I grew up by the seaside. More precisely, I grew up near South Shields, on the north-east coast – somewhere which is British summer beach country for one, maybe two days a year, and salt-lashed and grey for the rest of it. But come rain or shine, ice cream is a permanent fixture.
Ice cream was such an important part of life that the first school trip I ever went on, aged three, was to an ice-cream factory. I remember being handed an ice cream as big as my (admittedly then quite small) head, and vehemently declining the bright red sauce offered, known locally as ‘monkey blood’. A kindly nursery nurse reassured me it was just raspberry sauce, but I simply wasn’t taking the risk.
But while ice cream by the beach was a deliciously regular occurrence, it was always a passing one. Often it was a 99 on the way home; sometimes it was my favourite, an oyster – a shell-shaped wafer, half coated with chocolate and desiccated coconut, with a lining of mallow encasing Mr Whippy.
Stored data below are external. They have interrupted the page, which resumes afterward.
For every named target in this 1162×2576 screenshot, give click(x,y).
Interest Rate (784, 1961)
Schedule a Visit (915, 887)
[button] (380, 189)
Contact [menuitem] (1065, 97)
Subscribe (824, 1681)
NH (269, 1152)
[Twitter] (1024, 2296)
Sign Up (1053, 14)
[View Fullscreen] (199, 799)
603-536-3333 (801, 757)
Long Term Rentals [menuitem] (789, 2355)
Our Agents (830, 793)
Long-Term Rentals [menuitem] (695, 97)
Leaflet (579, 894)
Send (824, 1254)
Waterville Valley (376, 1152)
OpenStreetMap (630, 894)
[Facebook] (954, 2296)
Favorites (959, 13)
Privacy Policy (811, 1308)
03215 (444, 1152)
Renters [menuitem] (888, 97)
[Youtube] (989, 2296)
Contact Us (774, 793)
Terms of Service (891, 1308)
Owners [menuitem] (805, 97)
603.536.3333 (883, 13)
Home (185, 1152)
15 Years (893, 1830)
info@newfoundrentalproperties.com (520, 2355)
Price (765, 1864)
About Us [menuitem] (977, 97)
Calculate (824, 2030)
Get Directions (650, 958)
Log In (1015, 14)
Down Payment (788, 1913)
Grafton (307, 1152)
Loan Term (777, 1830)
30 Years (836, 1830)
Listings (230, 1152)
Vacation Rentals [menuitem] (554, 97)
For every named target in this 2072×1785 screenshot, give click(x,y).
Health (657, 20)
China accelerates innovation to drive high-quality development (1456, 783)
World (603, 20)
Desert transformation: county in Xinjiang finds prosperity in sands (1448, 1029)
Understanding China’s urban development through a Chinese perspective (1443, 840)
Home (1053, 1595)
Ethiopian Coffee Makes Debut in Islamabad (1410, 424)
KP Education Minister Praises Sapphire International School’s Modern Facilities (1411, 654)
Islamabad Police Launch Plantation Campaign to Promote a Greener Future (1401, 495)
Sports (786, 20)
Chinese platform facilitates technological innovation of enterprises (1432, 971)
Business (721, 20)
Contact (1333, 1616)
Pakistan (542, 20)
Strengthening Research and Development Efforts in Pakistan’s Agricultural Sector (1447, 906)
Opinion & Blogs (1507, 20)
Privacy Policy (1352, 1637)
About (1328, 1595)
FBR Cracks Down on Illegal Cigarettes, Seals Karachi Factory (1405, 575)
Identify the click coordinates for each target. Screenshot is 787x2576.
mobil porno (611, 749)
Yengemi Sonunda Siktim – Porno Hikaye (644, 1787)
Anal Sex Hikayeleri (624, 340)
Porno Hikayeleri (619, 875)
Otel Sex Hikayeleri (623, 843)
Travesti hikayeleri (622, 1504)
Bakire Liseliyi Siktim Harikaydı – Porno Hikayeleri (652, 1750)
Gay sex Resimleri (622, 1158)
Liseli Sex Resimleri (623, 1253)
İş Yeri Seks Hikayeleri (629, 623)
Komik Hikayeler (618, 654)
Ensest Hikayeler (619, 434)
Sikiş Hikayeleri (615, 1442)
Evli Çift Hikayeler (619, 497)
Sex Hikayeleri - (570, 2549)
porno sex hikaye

Ice creams were taken from hatch windows and whisked away to our next destination, the wind gluing hair to sticky faces.
The charm of the knickerbocker glory is its chaotic maelstrom of elements, all jostling for attention
It was rare that we would sit in at one of the ice cream cafés. Perhaps that’s why, when my grandparents took me and my sister, it seemed like such an occasion that I felt compelled to ordered the knickerbocker glory. I can still picture the moment the enormous sundae was presented to me: perfect balls of pale ice cream piled up in tall glass, balancing alongside fruit and nuts, jelly and cream. It felt terribly, terribly glamorous. To my shame, I was quickly out-faced, handing it over to my grandpa to polish off – but then, the knickerbocker glory isn’t a small or subtle dish.